François Fillon a laissé exister substance à machination, et il s’est révélé un stratège nul.
Je doute qu’il puisse se relever de ce que la presse française appelle le « Penelopegate ».
Dans le monde qui parle anglais, il serait déjà hors course.
En France, il devrait l’être aussi. Ce qui lui permet de se maintenir est qu’il n’y a personne pour se substituer à lui et pour devenir un candidat de rechange.
Les battus des élections primaires de la droite seraient, dans un peu moins de 80 jours, battus au premier tour plus sévèrement qu’il ne le sera sans doute.
Ce qui m’a fait changer d’avis aussi est le choix du candidat du Parti socialiste.
Benoît Hamon est si proche des positions marxistes de Jean-Luc Mélenchon qu’ils me semblent condamnés à se partager le même électorat de gauche dogmatique. Dès lors que la gauche dogmatique en France reste puissante, cela peut représenter plus de 20 % des voix, mais un pourcentage de ce genre divisé par deux, quelle que soit la façon dont on le divise, cela fait un résultat insuffisant.
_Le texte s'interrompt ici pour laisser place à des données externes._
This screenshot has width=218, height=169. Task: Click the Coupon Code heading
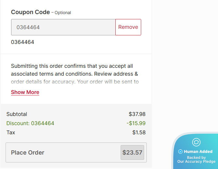pos(30,12)
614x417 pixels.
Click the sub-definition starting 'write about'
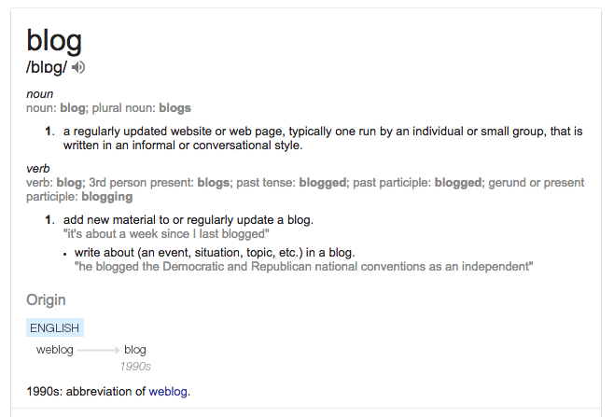click(214, 253)
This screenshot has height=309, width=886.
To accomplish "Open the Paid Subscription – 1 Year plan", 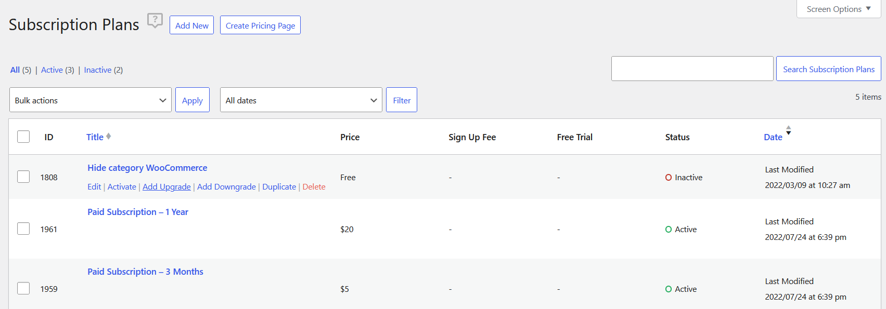I will (137, 211).
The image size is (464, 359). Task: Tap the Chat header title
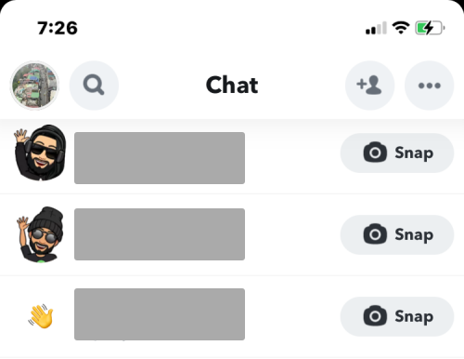232,85
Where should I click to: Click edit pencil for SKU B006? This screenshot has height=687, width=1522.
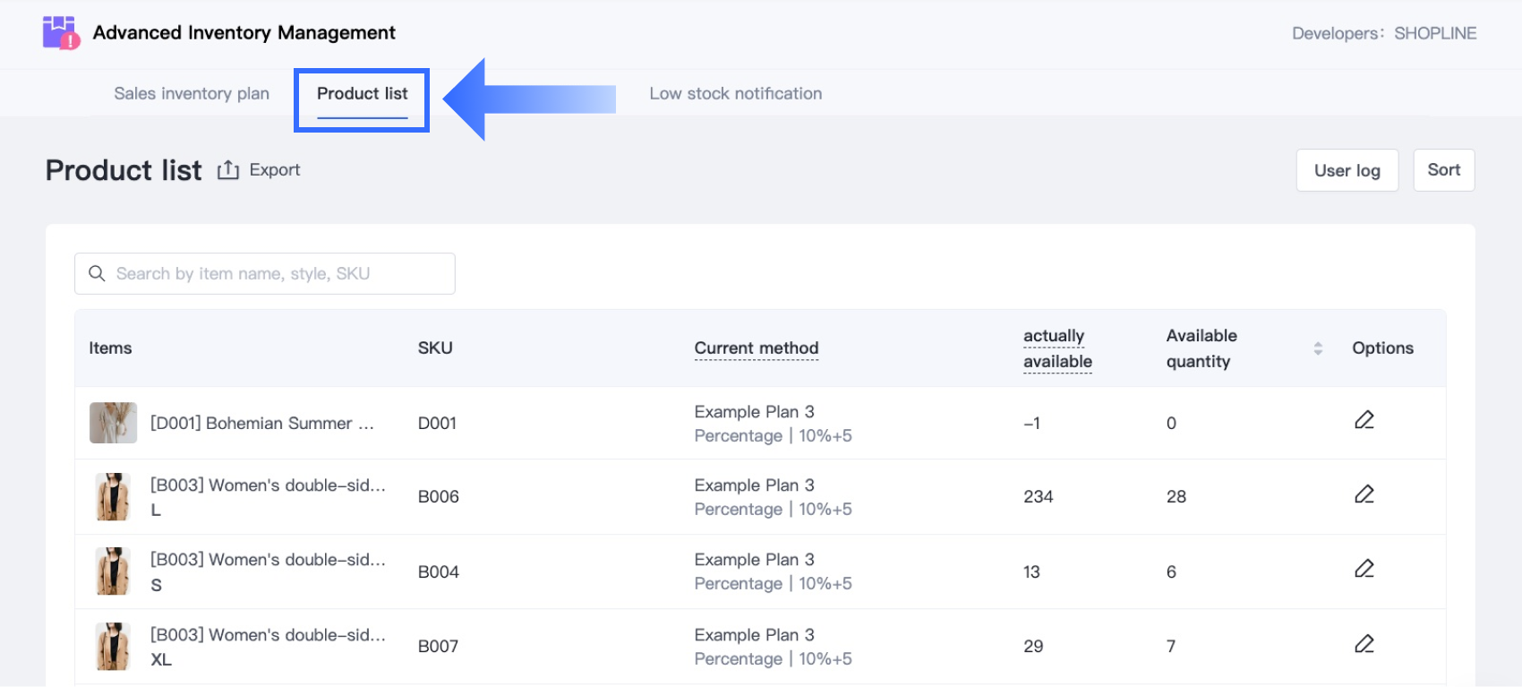(x=1364, y=494)
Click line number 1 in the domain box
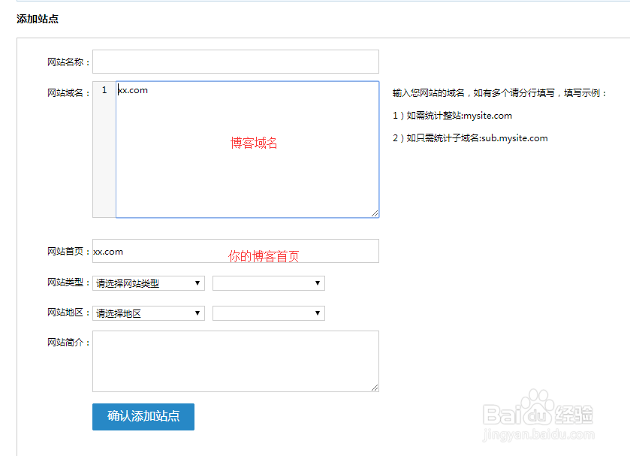 coord(104,90)
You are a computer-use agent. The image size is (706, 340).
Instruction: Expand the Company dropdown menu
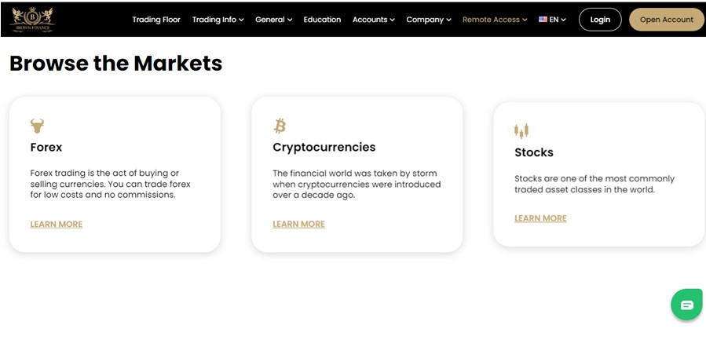[x=429, y=20]
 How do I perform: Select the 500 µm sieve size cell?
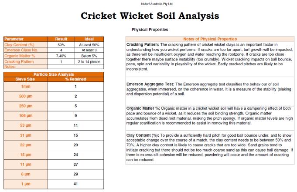(22, 96)
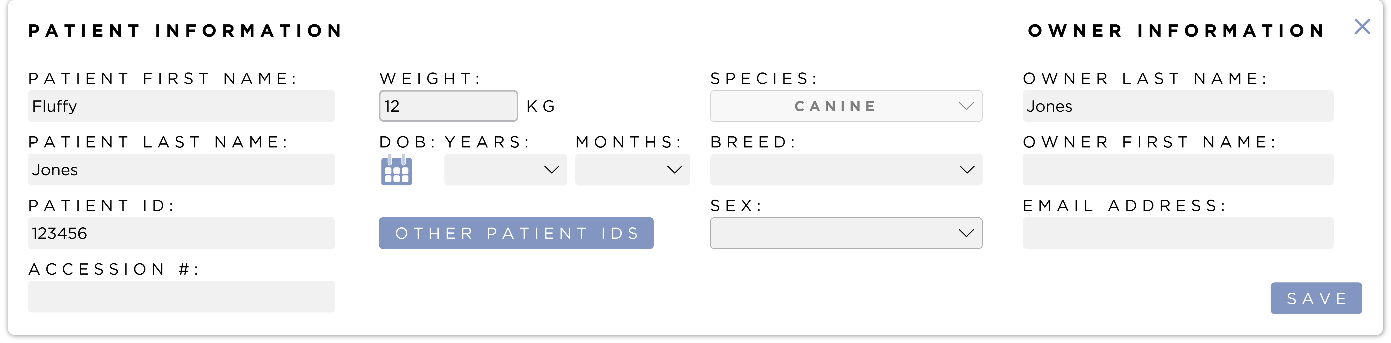
Task: Click the Patient Last Name field showing Jones
Action: coord(182,169)
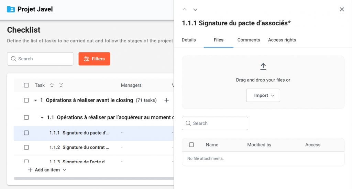The width and height of the screenshot is (352, 189).
Task: Switch to the Details tab
Action: pos(189,40)
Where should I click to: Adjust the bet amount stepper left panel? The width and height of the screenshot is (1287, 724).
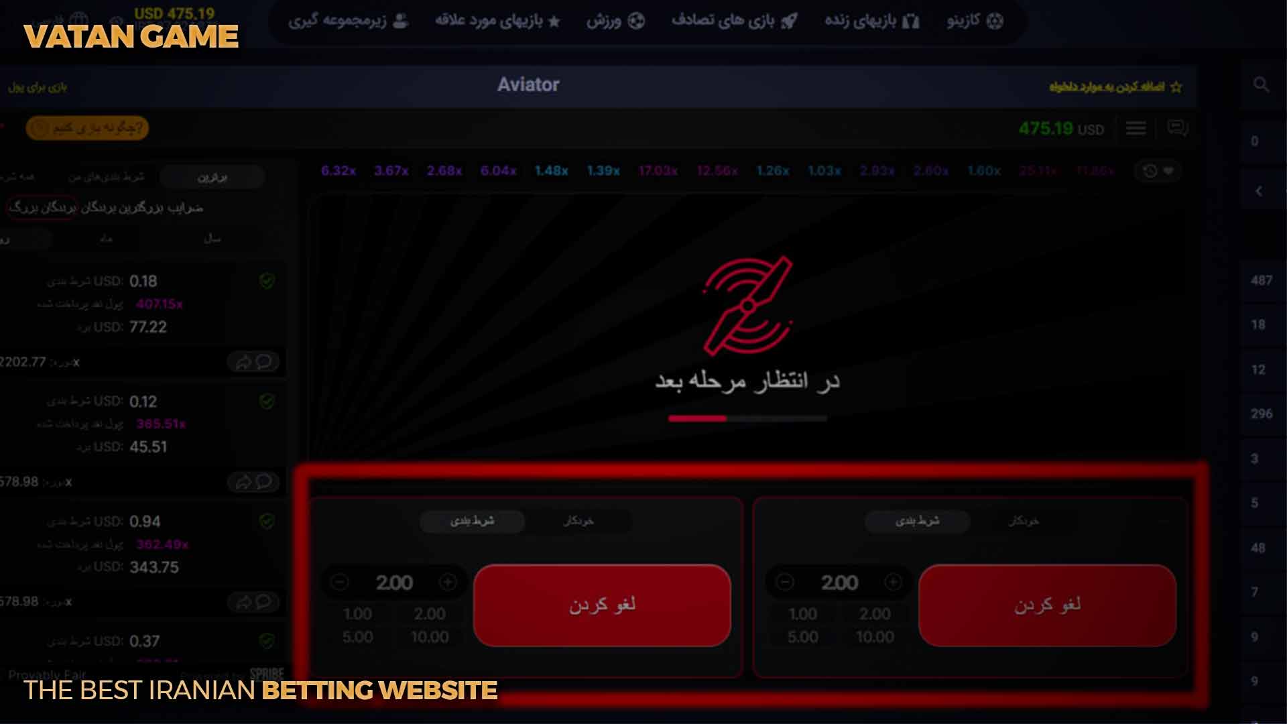tap(393, 583)
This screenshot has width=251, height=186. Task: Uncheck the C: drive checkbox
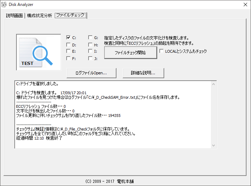(x=69, y=38)
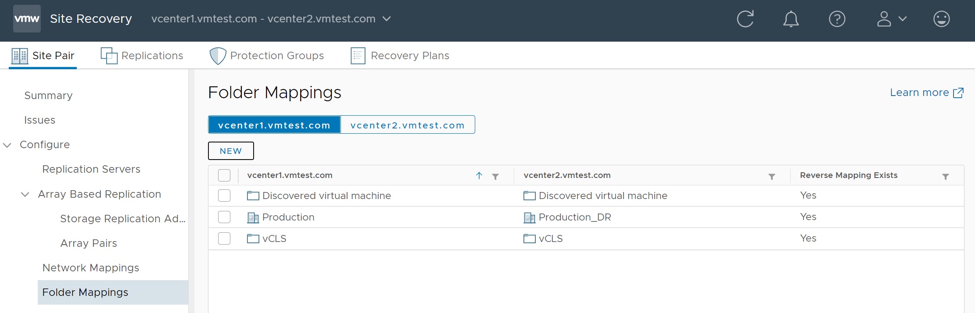The height and width of the screenshot is (313, 975).
Task: Tick the vCLS row checkbox
Action: pos(224,238)
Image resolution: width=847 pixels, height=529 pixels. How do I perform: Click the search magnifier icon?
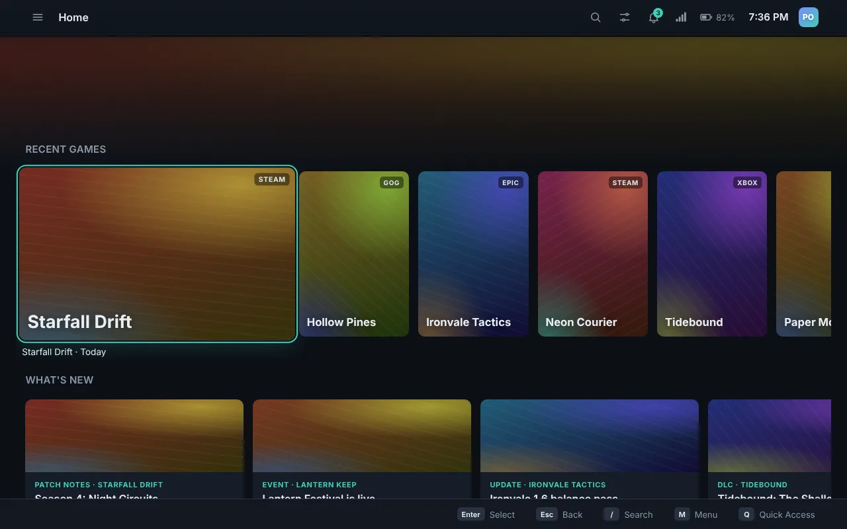[x=596, y=17]
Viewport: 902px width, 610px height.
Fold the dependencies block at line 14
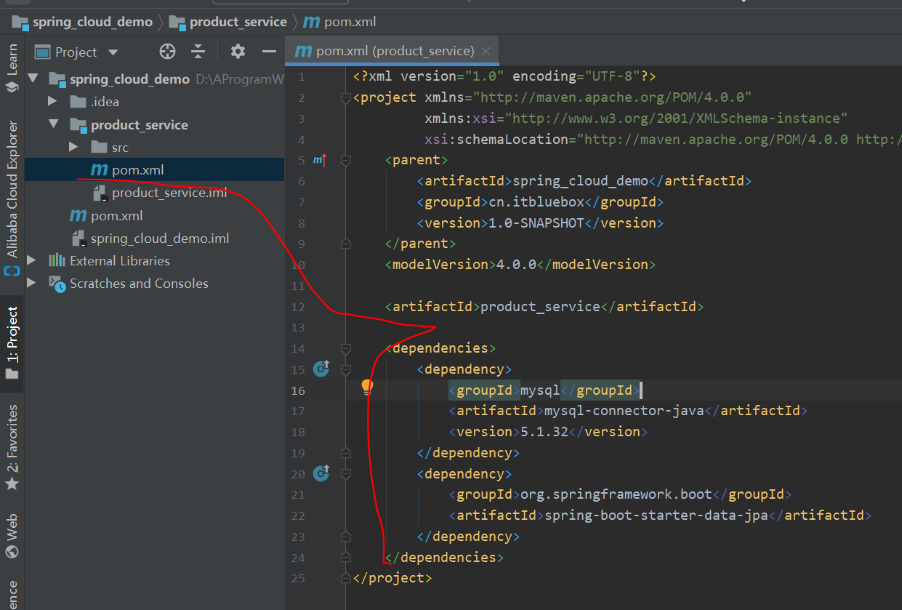pyautogui.click(x=346, y=349)
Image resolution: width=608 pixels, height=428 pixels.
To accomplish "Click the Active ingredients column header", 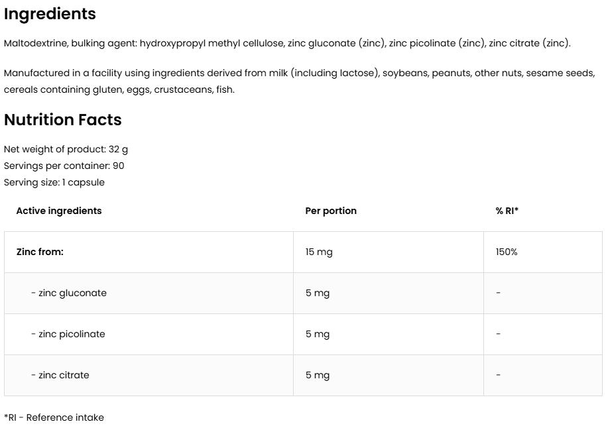I will point(59,211).
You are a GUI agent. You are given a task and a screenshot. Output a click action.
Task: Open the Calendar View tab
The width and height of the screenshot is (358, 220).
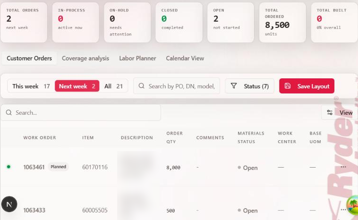click(x=185, y=58)
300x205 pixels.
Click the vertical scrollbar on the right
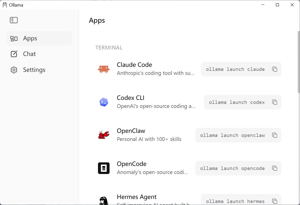point(299,62)
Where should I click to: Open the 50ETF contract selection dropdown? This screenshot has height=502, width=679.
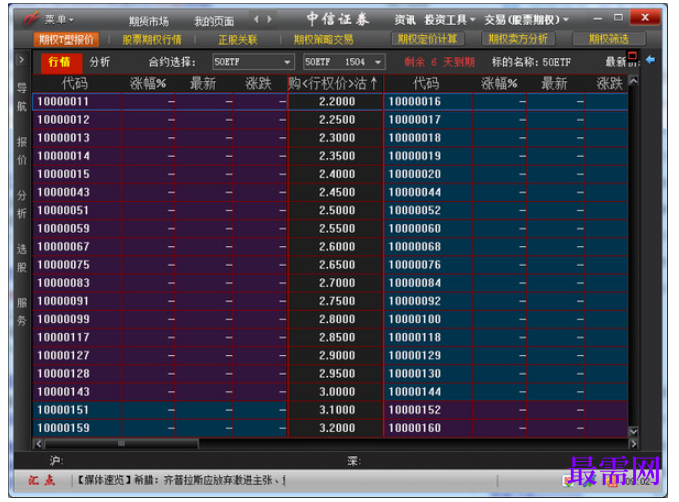pyautogui.click(x=253, y=62)
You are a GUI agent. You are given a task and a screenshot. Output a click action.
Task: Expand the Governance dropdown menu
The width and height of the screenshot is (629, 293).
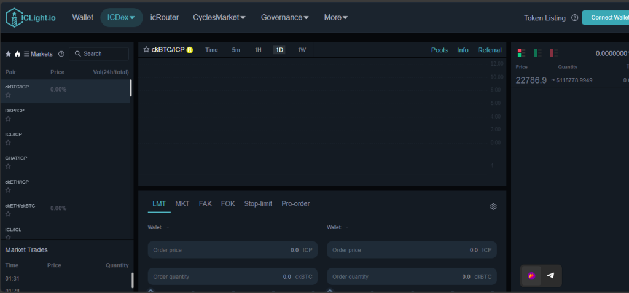284,17
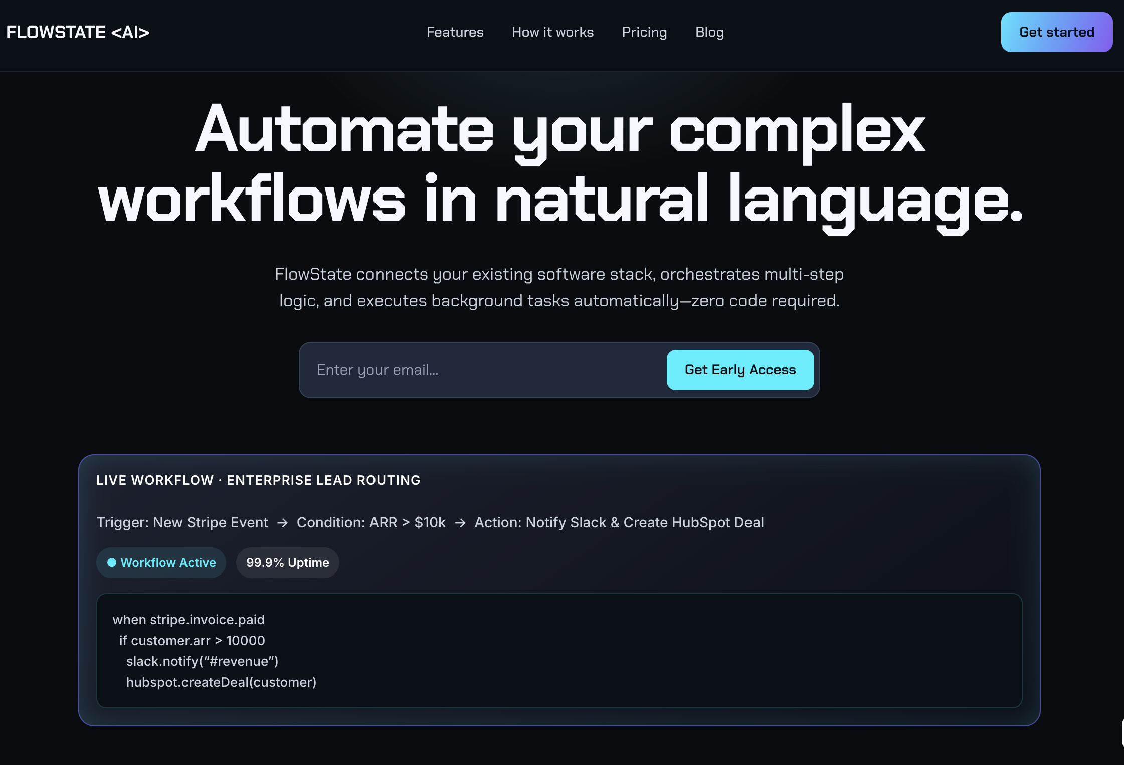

Il n’est pas certain qu’un Manuel Valls aurait fait beaucoup mieux, mais un Manuel Valls aurait été un candidat très distinct de Jean-Luc Mélenchon, ne mordant pas ou très peu sur l’électorat de celui-ci, et mordant, par contre, sur l’électorat potentiel d’Emmanuel Macron.
Benoît Hamon, lui, ne mordra pas du tout sur l’électorat d’Emmanuel Macron, qui pourra continuer à monter et monter encore, comme un ballon rose. Il ne serait pas surprenant que des membres des Républicains quittent le navire et que des centristes montent à bord.
Marine Le Pen sera très nettement en tête au premier tour, me dira-t-on. Je le sais. Même si son programme est sur de nombreux points très éloigné de celui d’un Donald Trump, elle bénéficiera de l’effet Trump. Elle bénéficiera aussi de l’effet Brexit et des bons résultats qui seront vraisemblablement ceux de Geert Wilders aux Pays-Bas très prochainement.
Elle a un programme suffisamment nationaliste pour attirer ceux qui voudraient sauver l’identité de la France et freiner, voire inverser, l’islamisation du pays. Et elle a un programme assez socialiste pour attirer vers elle les laissés pour compte de la désindustrialisation, et tous ceux réduits à la pauvreté et au désespoir par trop d’années de déclin.
Je persiste à penser que se formera face à elle une sorte de front « républicain » qui, bien qu’usé jusqu’à la corde pour avoir trop servi, pourra servir encore une fois.
Je pense désormais que les professionnels de la communication qui ont conçu le produit Macron ont procédé à des analyses qui rejoignent les miennes et sont aujourd’hui optimistes.
Je suis, pour ce qui me concerne, consterné, inquiet, et triste pour tous ceux en France qui espèrent un redressement.